Глава 14

Екатерина только что вернулась из Царского Села, куда выезжала с Васильчиковым на тетеревиную охоту. Поездка, длившаяся пять дней, была не особенно удачна. Во-первых, фаворит был, так сказать, не в своей тарелке: он позволял себе дерзить Екатерине или, наоборот, падал к её ногам в раскаянии. Да что Александр Семёнович! Весь двор был в нервическом состоянии. Дамы плакали, кавалеры ходили грустные. Во-вторых, в покоях Екатерины было не особенно тепло и дымили печи. Дворцовый трубочист запил, императрица лично приказала пороть его на конюшне. В-третьих, и сама охота, кроме чрезмерно льстивых услуг егерей и свиты, не могла принести ей радости. Так, в Баболовском парке Екатерина дала всего пять выстрелов, из коих три, по её предположению, она наверняка промазала, а между тем, как доказательство её удачной стрельбы, ей преподнесли шесть убитых тетеревей.

– Но ведь я всего пять раз выстрелила…

– Это ничего не означает, ваше величество. С одного выстрела вы, государыня, срезали сразу двух сидевших на березе птиц. Это-то удивительно! – с жаром тряс головой и жирными щеками Лев Нарышкин – С вашим величеством могла бы соперничать лишь одна богиня Диана.

Екатерина, изумленная таким лганьем, взглянула на льстеца с ненавистью. Предатели. Кругом одни предатели и лжецы.

Вызванный из деревни Бибиков сидел в приемной Екатерины как на иголках. За его смелые суждения императрица стала относиться к нему с некоторой холодностью, и вот он вызван ко двору. К чему бы это? Неужели на Пугачева пошлют?

– И чтоб на глаза ко мне не дерзнули показываться! – крикливо говорила Екатерина расстроенному графу Чернышеву, собиравшему со стола подписанные государыней бумаги. Когда императрица давала важные распоряжения или кого-либо распекала, голос её был властный, отрывистый.

– Это ты мне подсунул этого Кара, Захар Григорьич. И генерала Фреймана також! Не поправили дело, а напортачили! Что скажут иностранные при нашем дворе послы? Какую эху будет иметь за границей все это? Позор!
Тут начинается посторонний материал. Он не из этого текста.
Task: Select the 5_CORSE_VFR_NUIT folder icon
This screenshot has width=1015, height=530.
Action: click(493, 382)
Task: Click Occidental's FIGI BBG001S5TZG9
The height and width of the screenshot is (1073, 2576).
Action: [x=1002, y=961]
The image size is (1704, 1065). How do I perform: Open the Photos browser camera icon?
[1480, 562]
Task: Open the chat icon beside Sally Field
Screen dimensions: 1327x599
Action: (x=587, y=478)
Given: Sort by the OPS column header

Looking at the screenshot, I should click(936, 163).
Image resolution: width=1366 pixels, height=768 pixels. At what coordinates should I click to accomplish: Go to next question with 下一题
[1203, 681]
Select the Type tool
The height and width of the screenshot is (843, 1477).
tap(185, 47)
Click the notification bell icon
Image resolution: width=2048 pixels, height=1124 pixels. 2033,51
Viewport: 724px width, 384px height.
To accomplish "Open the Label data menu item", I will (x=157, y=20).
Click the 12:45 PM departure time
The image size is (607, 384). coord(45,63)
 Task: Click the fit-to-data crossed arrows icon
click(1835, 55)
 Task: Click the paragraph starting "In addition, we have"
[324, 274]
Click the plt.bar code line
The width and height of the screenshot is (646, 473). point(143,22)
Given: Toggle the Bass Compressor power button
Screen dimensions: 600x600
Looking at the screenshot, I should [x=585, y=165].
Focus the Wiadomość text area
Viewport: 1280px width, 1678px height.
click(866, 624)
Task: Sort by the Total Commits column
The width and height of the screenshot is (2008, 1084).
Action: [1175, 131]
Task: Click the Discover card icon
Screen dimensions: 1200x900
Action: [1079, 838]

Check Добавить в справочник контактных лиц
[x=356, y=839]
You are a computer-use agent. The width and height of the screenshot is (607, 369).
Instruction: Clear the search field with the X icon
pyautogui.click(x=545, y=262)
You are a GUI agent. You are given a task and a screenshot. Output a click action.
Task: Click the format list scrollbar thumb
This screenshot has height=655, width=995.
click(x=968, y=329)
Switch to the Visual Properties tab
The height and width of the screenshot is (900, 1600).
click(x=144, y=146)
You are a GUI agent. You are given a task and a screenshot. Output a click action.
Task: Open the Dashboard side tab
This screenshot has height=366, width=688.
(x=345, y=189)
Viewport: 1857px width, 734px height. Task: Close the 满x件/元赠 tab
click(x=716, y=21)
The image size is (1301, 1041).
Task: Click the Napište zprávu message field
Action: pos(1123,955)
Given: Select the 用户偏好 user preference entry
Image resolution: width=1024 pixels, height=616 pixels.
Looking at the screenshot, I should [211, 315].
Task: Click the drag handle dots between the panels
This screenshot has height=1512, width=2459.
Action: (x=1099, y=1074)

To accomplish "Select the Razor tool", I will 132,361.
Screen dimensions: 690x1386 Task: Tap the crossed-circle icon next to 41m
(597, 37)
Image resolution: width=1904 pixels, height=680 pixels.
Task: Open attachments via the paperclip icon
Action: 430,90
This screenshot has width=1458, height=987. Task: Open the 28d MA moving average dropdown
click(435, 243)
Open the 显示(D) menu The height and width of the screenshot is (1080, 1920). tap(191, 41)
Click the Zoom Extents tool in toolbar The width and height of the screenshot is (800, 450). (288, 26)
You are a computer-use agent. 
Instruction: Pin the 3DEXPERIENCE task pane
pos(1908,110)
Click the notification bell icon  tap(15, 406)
Просто позор.

– Государыня, вы же сами изволили знать, – оправдывался Чернышев – Все опытные генералы на турецкой войне…

– А вот опытный генерал! – воскликнула Екатерина, выходя из кабинета и показывая на Бибикова, у которого сразу вытянулось лицо и стало замирать сердце. «Ой, пошлют меня кашу расхлебывать!» – с горечью подумал он.

– Ваше величество! – Бибиков подскочил со стула, поклонился – Я сей же час готов…

– Мало войска у тебя? – императрица продолжала разговор с Чернышевым – Забери часть с Польши. Там сейчас подуспокоилось. Какие полки ты намерен послать против этой зловредной толпы каналий?

– Сей вопрос еще не решался, – пожал плечами Чернышев, грустно разглядывая Бибикова.

– Пошли-ка Бранту конногвардейский и гусарский полки, а також кирасиров. Они быстро дойдут до Казани и дадут укорот маркизу.

Бибиков с Чернышевым с удивлением воззрились на Екатерину. Какой еще маркиз?? Императрица нервно засмеялась, обмахнулась веером.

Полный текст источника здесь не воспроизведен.